- Theatrical release poster
- Directed by: Will Lovelace; Dylan Southern;
- Written by: Steven Knight
- Produced by: Sam Bridger; Guy Heeley; Steven Knight; Tom Mackay;
- Starring: Liam Gallagher; Noel Gallagher;
- Cinematography: Haris Zambarloukos
- Edited by: George Cragg; Martina Zamolo;
- Production companies: Magna Studios; Sony Music Vision; Sony Music Entertainment UK;
- Distributed by: Walt Disney Studios Motion Pictures
- Release dates: 5 September 2026 (Venice); 11 September 2026;
- Running time: 123 minutes
- Countries: United Kingdom; United States;
- Language: English
- Box office: $12 million

= Oasis: Don't Look Back in Anger =

2026 documentary by Will Lovelace and Dylan Southern

Oasis: Don't Look Back in Anger is a 2026 documentary film directed by Will Lovelace and Dylan Southern, and written by Steven Knight. It follows the 2025 reunion tour of English rock band Oasis. Alongside rehearsal, backstage and onstage footage, it features the first joint interview of Liam and Noel Gallagher after more than 15 years of estrangement.

The film had its world premiere out of competition at the 83rd Venice International Film Festival on 5 September 2026.

==Production==
The film has been written by Peaky Blinders creator Steven Knight, and directed by Dylan Southern and Will Lovelace, the English filmmaking duo behind Shut Up and Play the Hits and Meet Me in the Bathroom. It is produced by Magna Studios and presented by Sony Music Vision.

==Release==
It was released by Walt Disney Studios Motion Pictures in select IMAX and cinemas on 9 September 2026 before streaming later in the year on Disney+ internationally, and on Hulu and Disney+ in the United States.

==Reception==
=== Box office ===
As of 23 September 2026, the film grossed $11,599,098 worldwide.

=== Critical response ===
On the review aggregator website Rotten Tomatoes, 97% of 72 critics' reviews are positive, with an average rating of 7.8/10. Metacritic, which uses a weighted average, assigned the film a score of 81 out of 100, based on 23 critics, indicating "universal acclaim".

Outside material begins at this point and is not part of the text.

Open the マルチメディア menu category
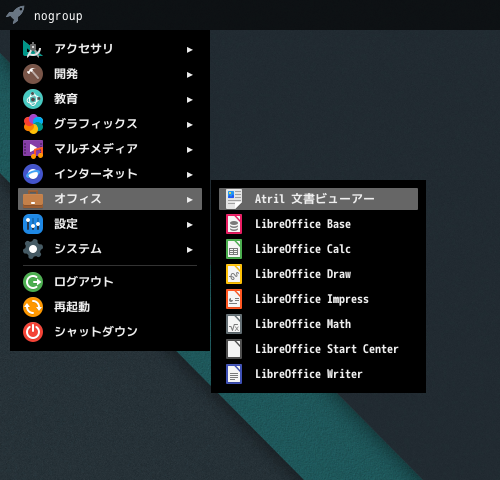The width and height of the screenshot is (500, 480). (110, 149)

Peter Bradshaw of The Guardian gave the film four out of five stars, writing that it's "highly enjoyable" and that it "recollects how effortlessly funny the Gallagher brothers are, like a great comic double act." Richard Lawson of The Hollywood Reporter wrote, "Those hoping for some inside dirt on the Gallaghers' famous feud, or about the mechanics that brought them back together after a 15-year estrangement, will not be satisfied. This is a nice, celebratory, water-under-the-bridge movie; there's to be no personal nor political interrogation." Marshall Shaffer of IndieWire gave the film a B and wrote that the directors "got to capture a genuine rarity in an age of tribalism and polarization. Two estranged parties with seemingly irreconcilable differences managed to come together, put the past behind them, and chart a path toward a kinder future."